U.S. arrests 8 in online sports betting operation

NEW YORK Mon Jan 7, 2008 4:20pm EST

NEW YORK (Reuters) - U.S. authorities arrested eight people on Monday in connection with a Costa Rica-based online sports gambling operation they said made millions of dollars in profits annually.

Twelve men face charges including conspiracy and illegal gambling in an indictment unsealed on Monday in Manhattan federal court for their role in operating a gambling Web site and call center that serviced U.S.-based sports bookies.

U.S. prosecution of foreign online gambling companies has drawn criticism from such companies in Europe, who have accused the Justice Department of violating World Trade Organization rules by singling out foreign companies in such cases.

In the latest case, U.S. prosecutors said that starting in 2005 Carmen Cicalese headed the operation out of Costa Rica, charging several hundred U.S. bookies weekly fees of $15 to $30 for each gambler they registered.

The gamblers then placed sports bets either via a toll-free number or on Web sites including datawager.com and betwestsports.com, the indictment said. While the operation set the odds for the bets, the payouts were left to the bookies, authorities said.

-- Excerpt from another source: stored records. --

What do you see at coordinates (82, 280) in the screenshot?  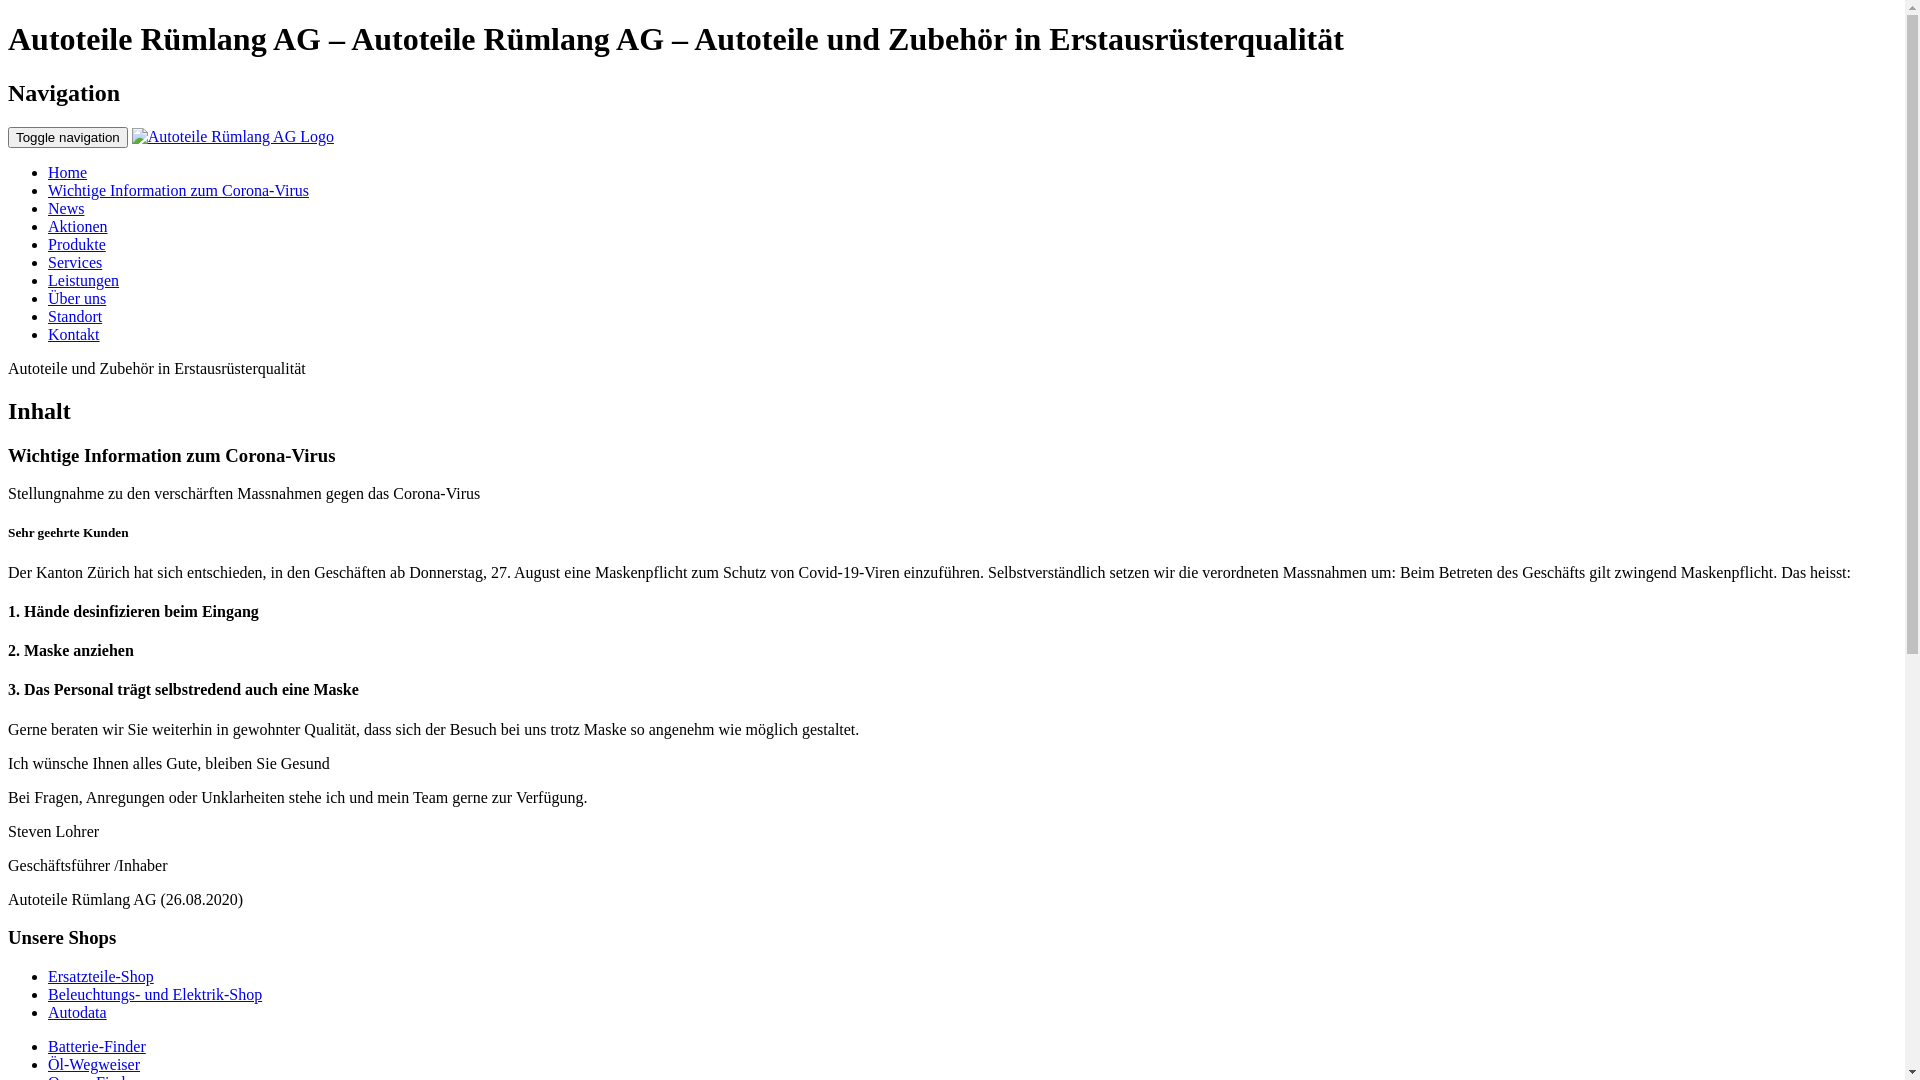 I see `'Leistungen'` at bounding box center [82, 280].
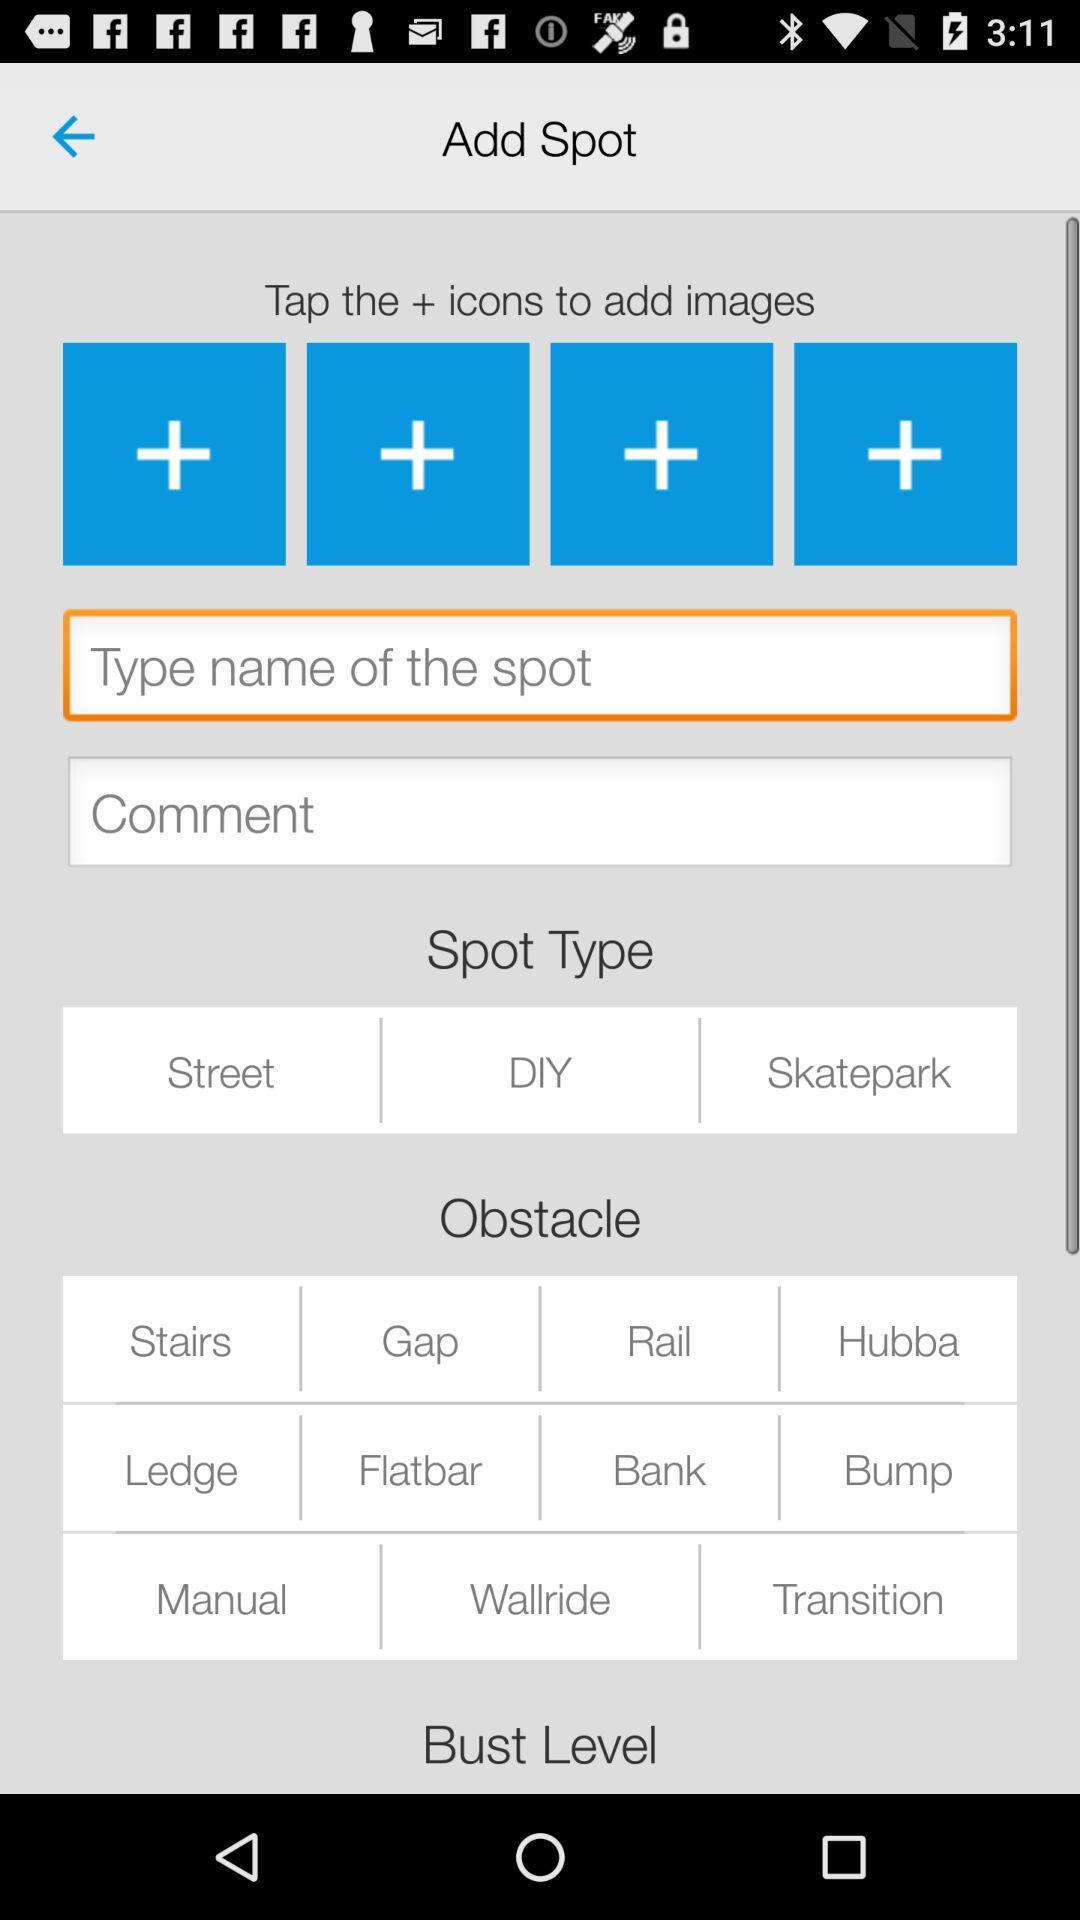 The image size is (1080, 1920). I want to click on upload image, so click(905, 453).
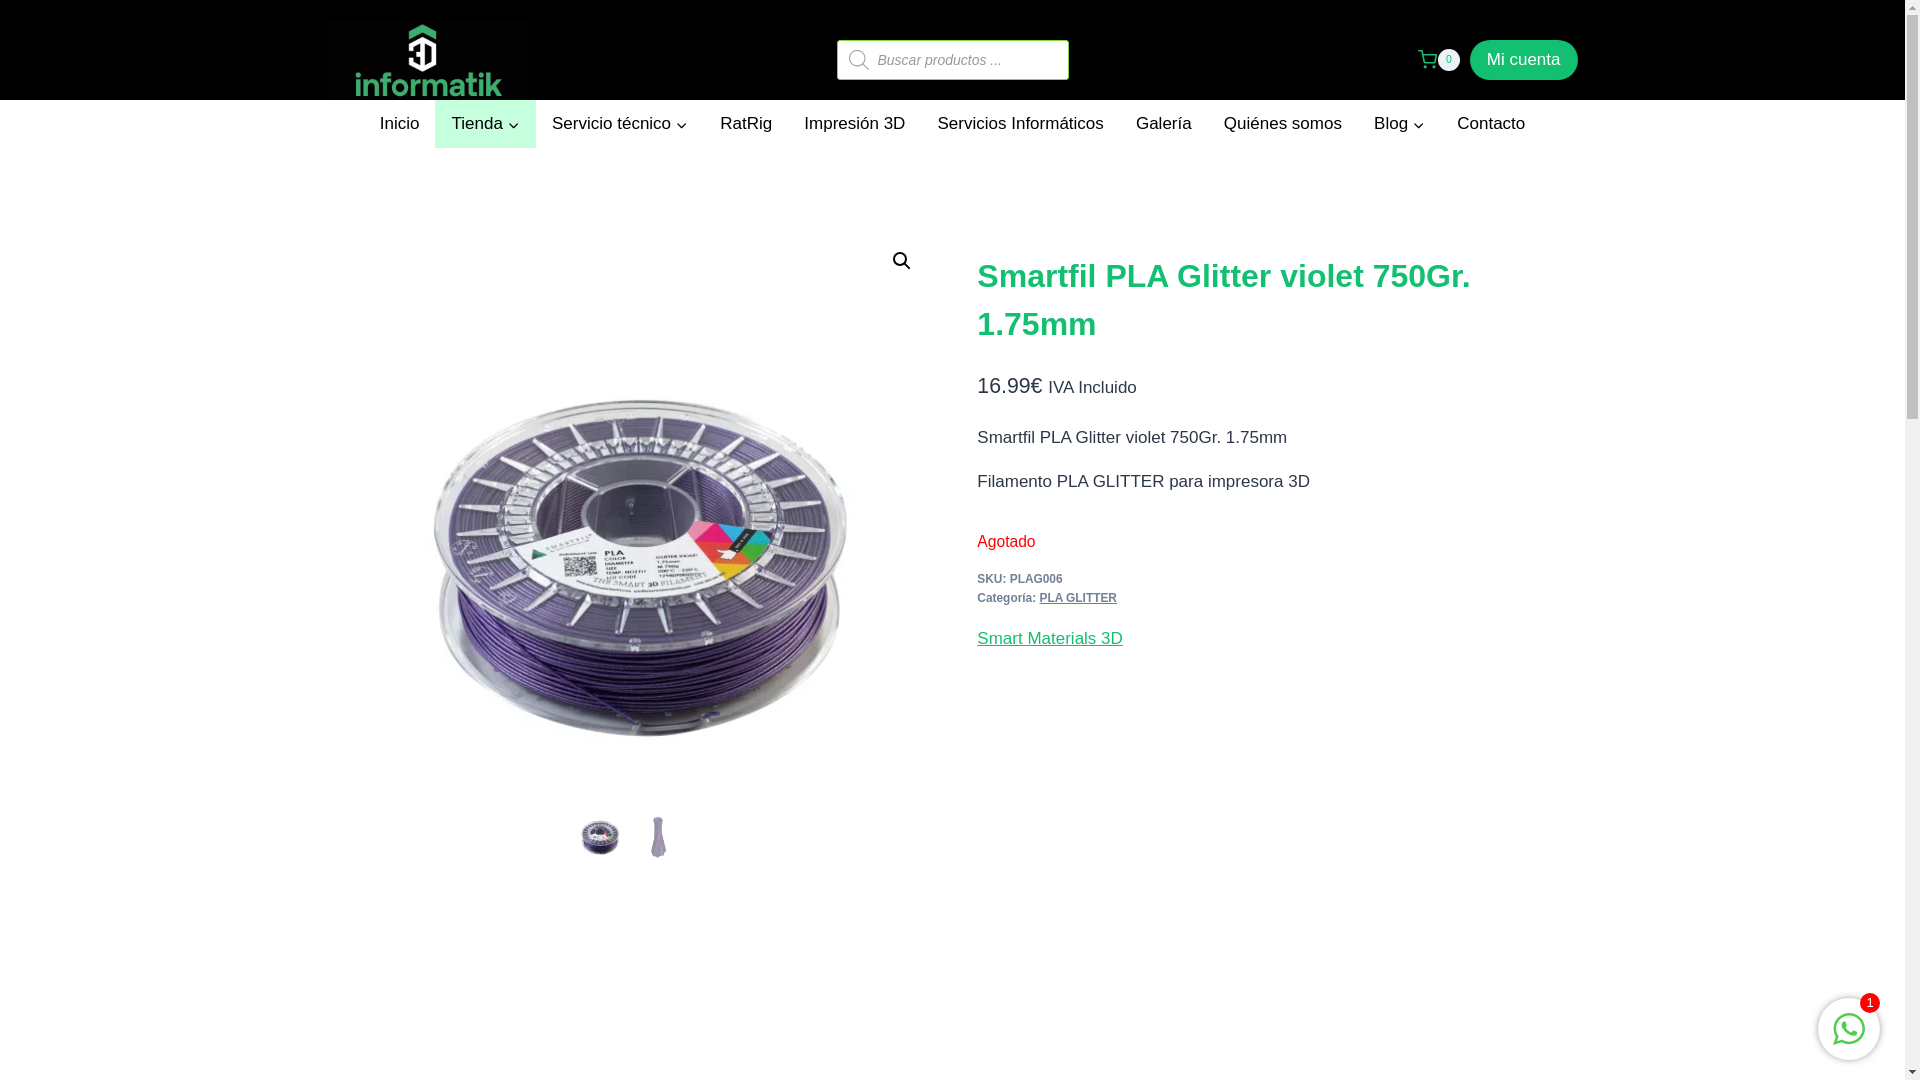 This screenshot has height=1080, width=1920. I want to click on 'Tienda', so click(484, 123).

U.S.-based "runners" for the operation collected the fees and transferred the money back to Costa Rica through couriers, credit cards and electronic funds bank transfers.

Eight arrests were made in the states of New York, Massachusetts and Maryland. Cicalese remains at large, authorities said.

In December the European Union agreed to let Washington withdraw a 13-year-old commitment to allow foreign firms to offer gambling services in exchange for U.S. trade concessions in other areas.

The deal followed U.S. legislation in 2006 that made it illegal for credit card companies to accept charges for online gambling, effectively closing the market to foreign companies.

These and other laws effectively make it illegal in the United States to offer online gambling, which federal authorities fear could be used to launder money.